Division No. 1, Subdivision H is an unorganized subdivision on the Avalon Peninsula in Newfoundland and Labrador, Canada. It is in Division 1 and contains the unincorporated communities of Clowns Cove, Flatrock, Freshwater, Halfway House, Perry's Cove and Spout Cove.

==Flatrock (Conception Bay)==

Flatrock is an abandoned community in Conception Bay, Newfoundland and Labrador.

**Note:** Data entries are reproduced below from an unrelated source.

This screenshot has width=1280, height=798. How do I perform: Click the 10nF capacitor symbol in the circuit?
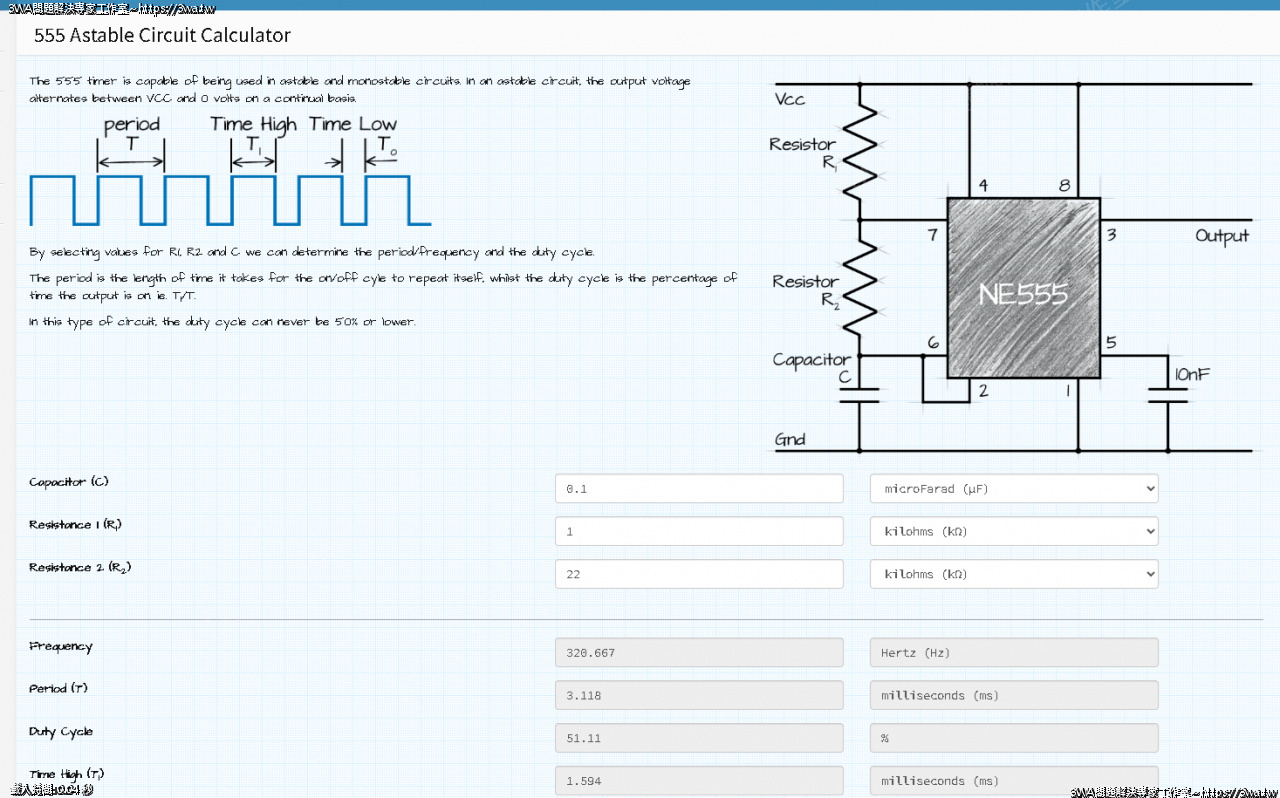click(x=1167, y=396)
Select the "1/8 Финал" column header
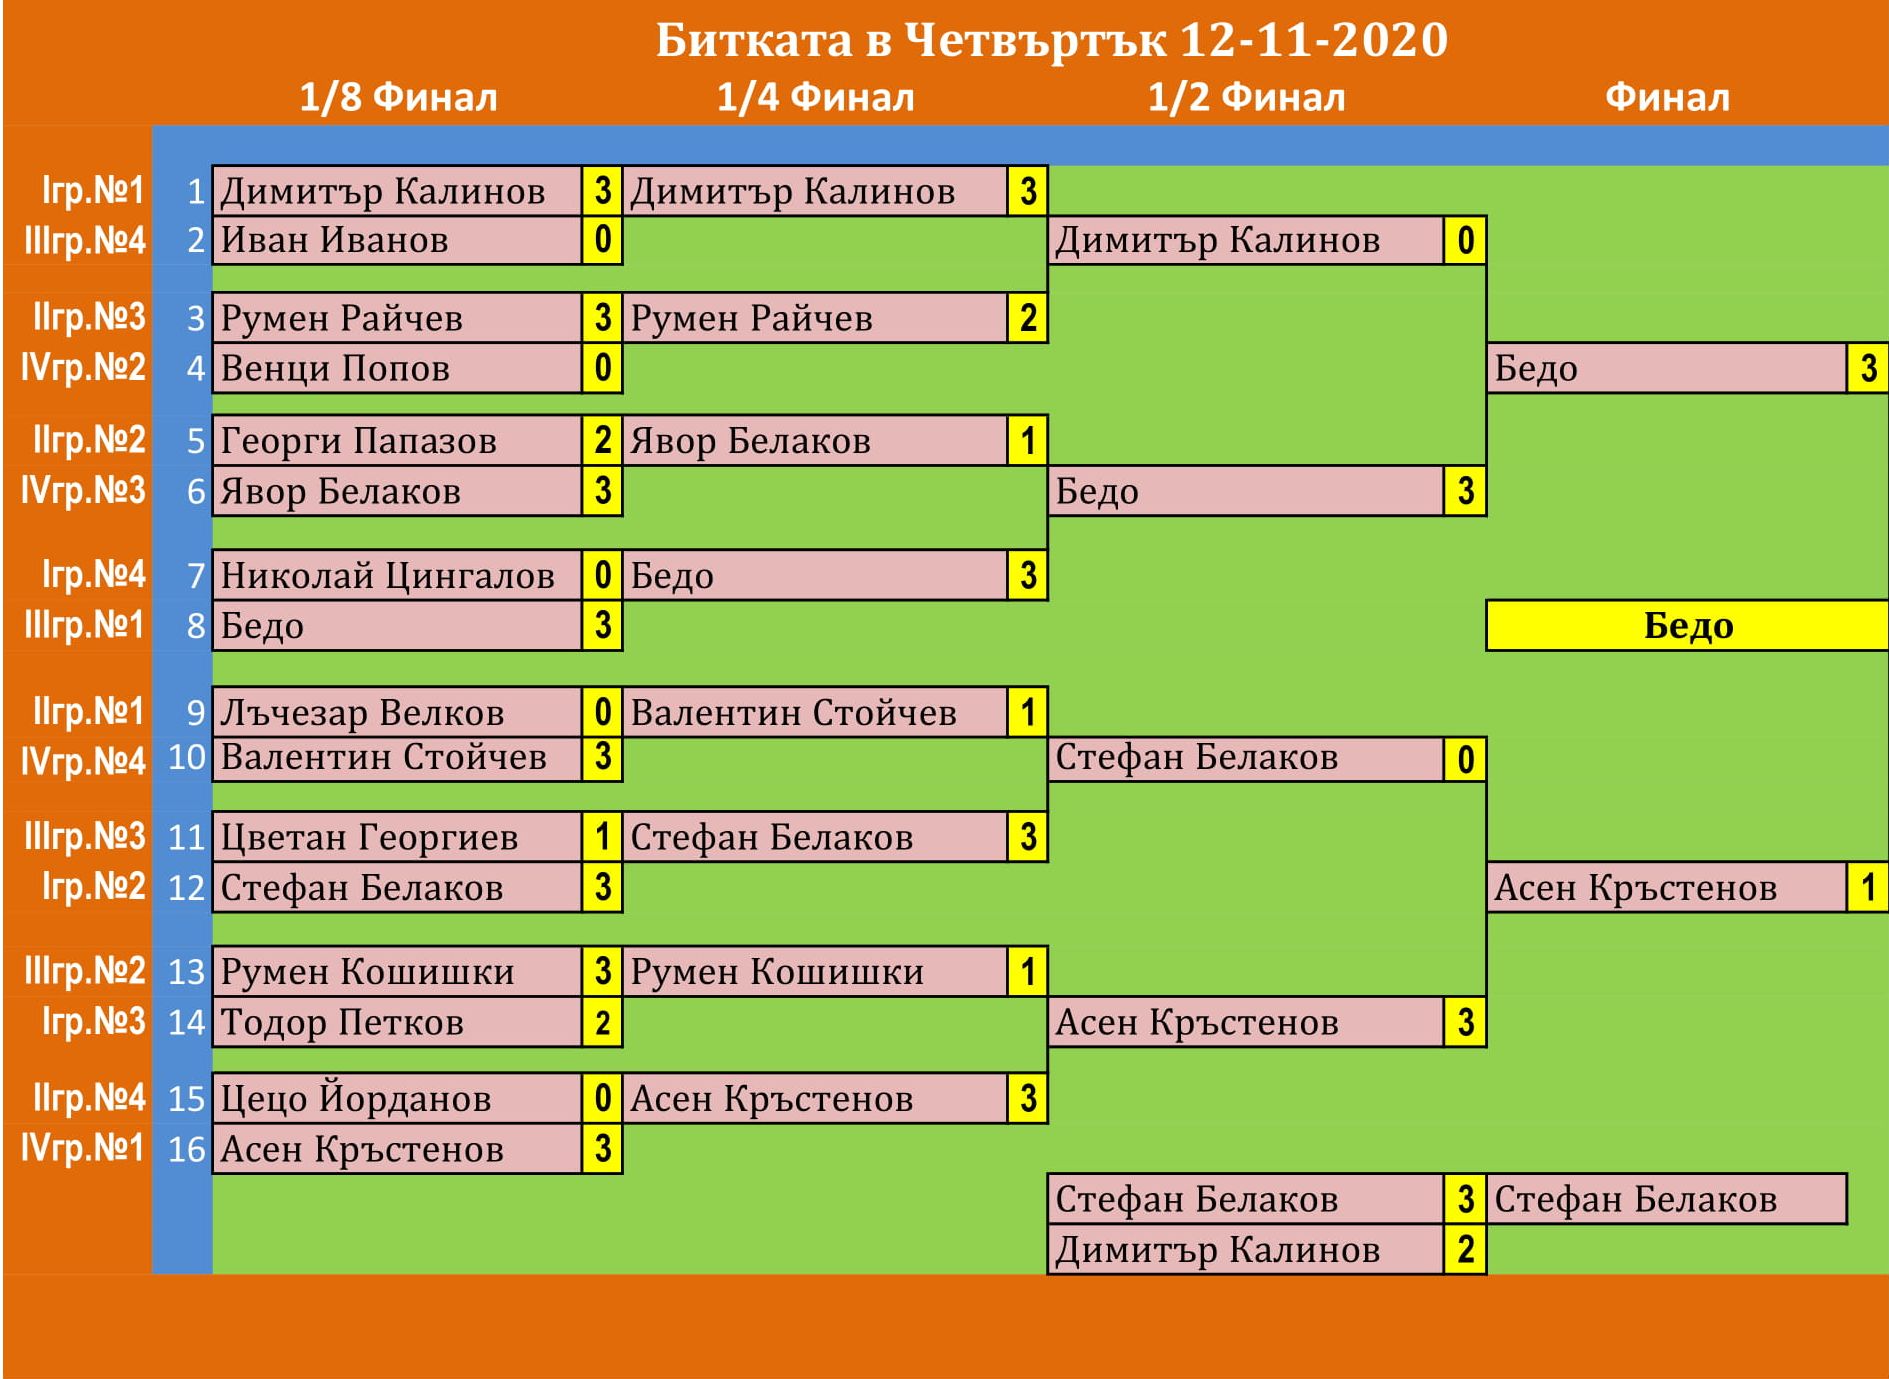This screenshot has width=1889, height=1379. [398, 98]
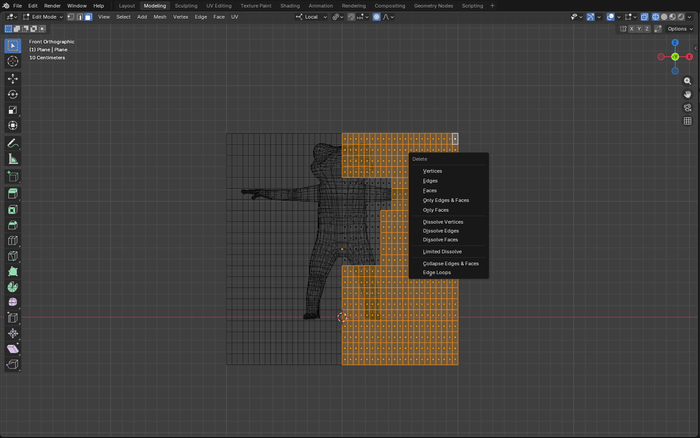
Task: Toggle camera view icon
Action: click(x=688, y=107)
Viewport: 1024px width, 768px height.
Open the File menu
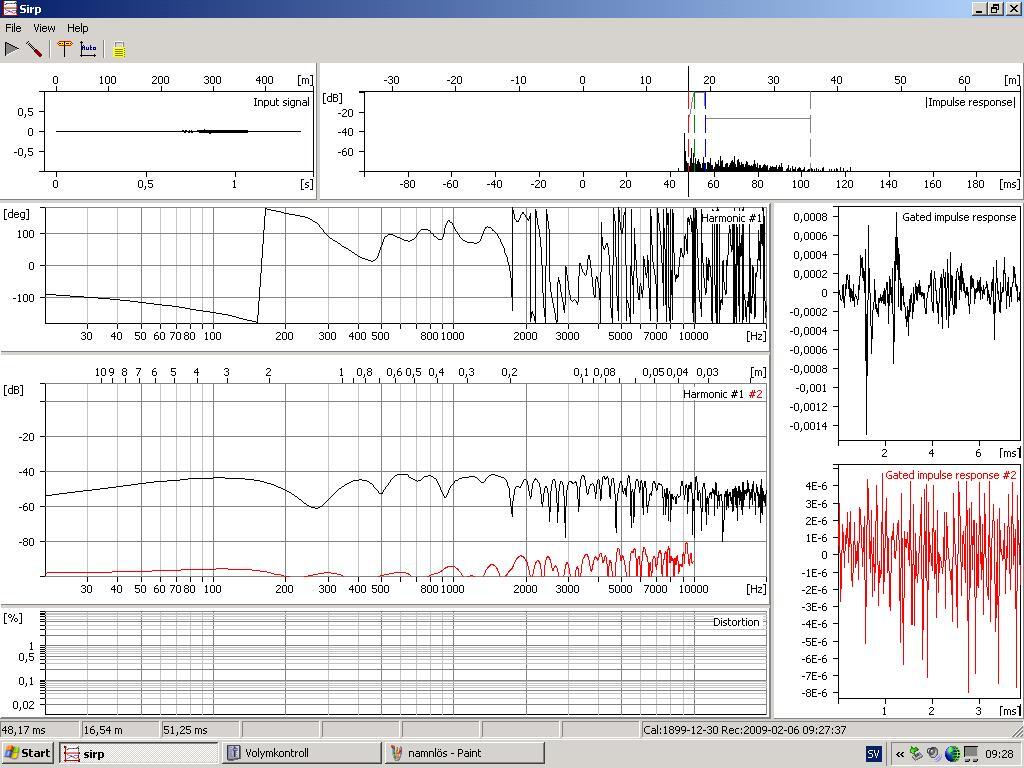[13, 28]

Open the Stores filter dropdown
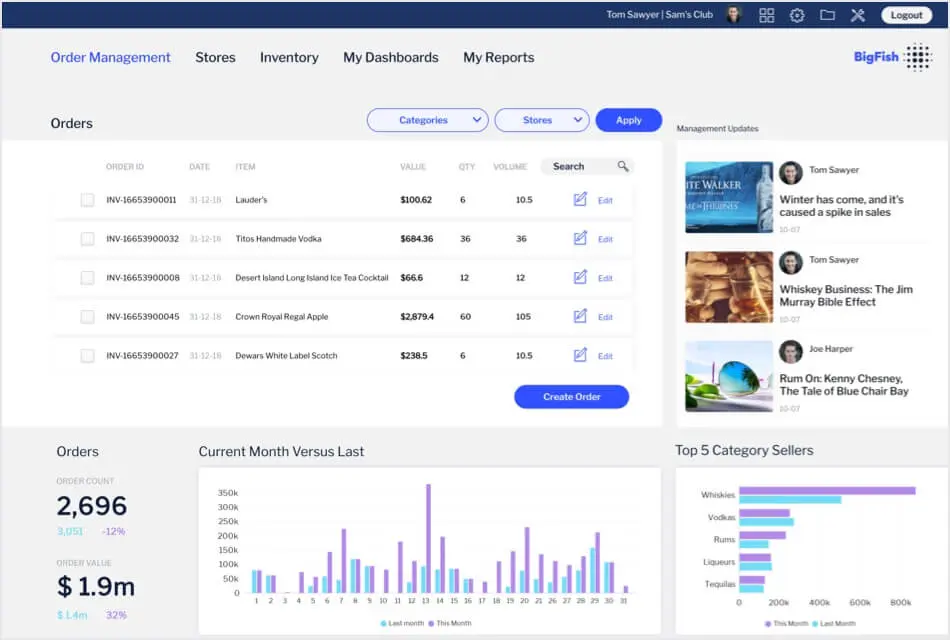(541, 120)
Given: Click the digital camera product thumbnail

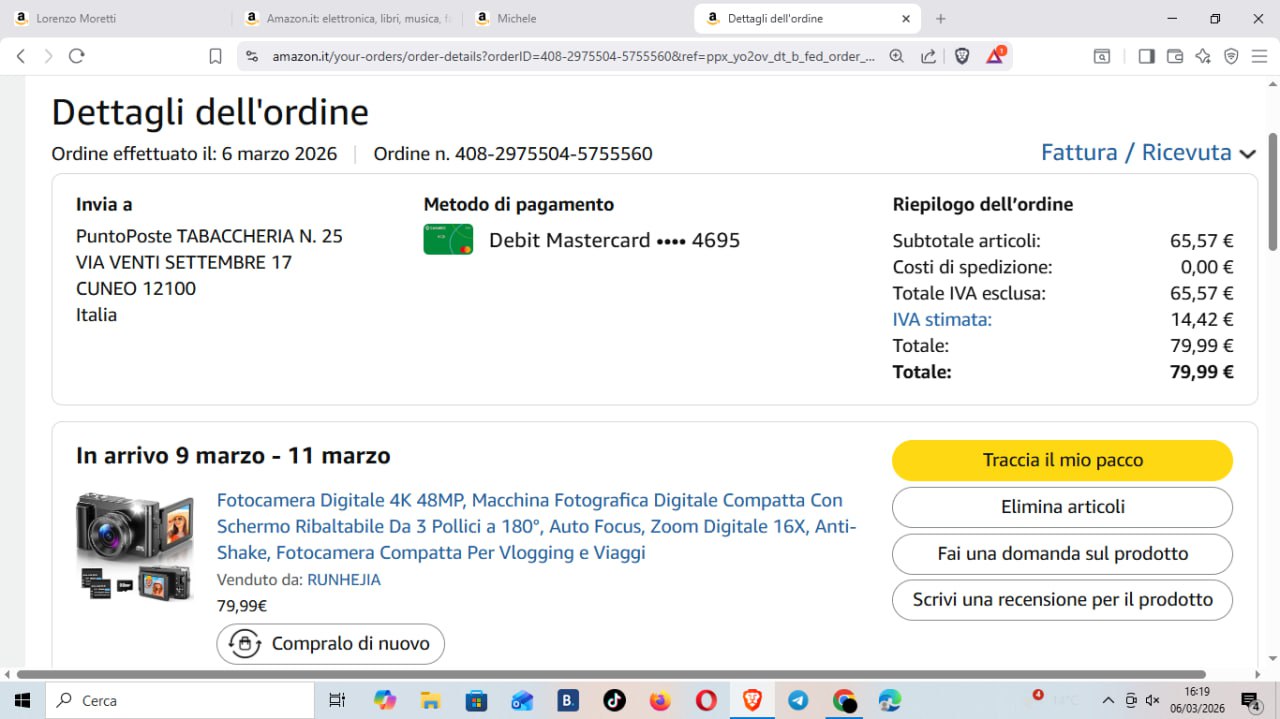Looking at the screenshot, I should [135, 546].
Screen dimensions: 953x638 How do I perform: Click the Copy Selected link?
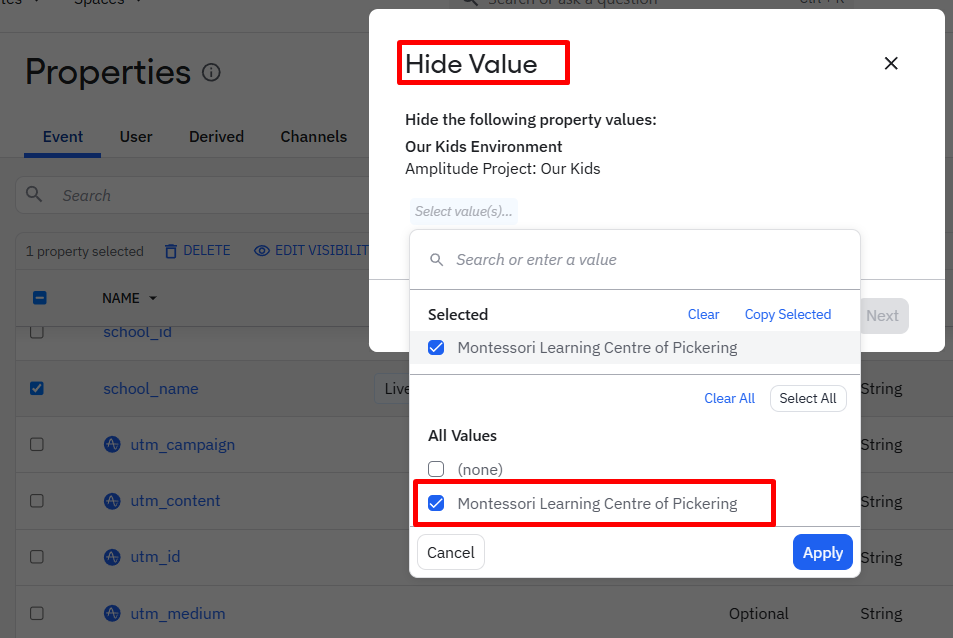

It is located about 5km northeast of Carbonear.

==Perry's Cove==

Perry's Cove is a community in Newfoundland, Canada, located about 125 kilometers from St. John's and is situated on the North Shore of Conception Bay, which is on the easternmost part of the province known as the Avalon Peninsula. This community has historically been a part of the Carbonear electoral district during provincial elections, because of its proximity to the much larger center for commerce and medical services located in Carbonear, only 10 kilometers away. The big social event of Perry's Cove is Perry's Cove Days, usually a whole weekend of activities for young and old, held during mid-summer. This is well attended by locals and the many who return home for their summer holidays.

The village currently has a population of roughly 120. The most common names in the community are King, Swain, Kelloway, Butt, Reynolds, and Budden.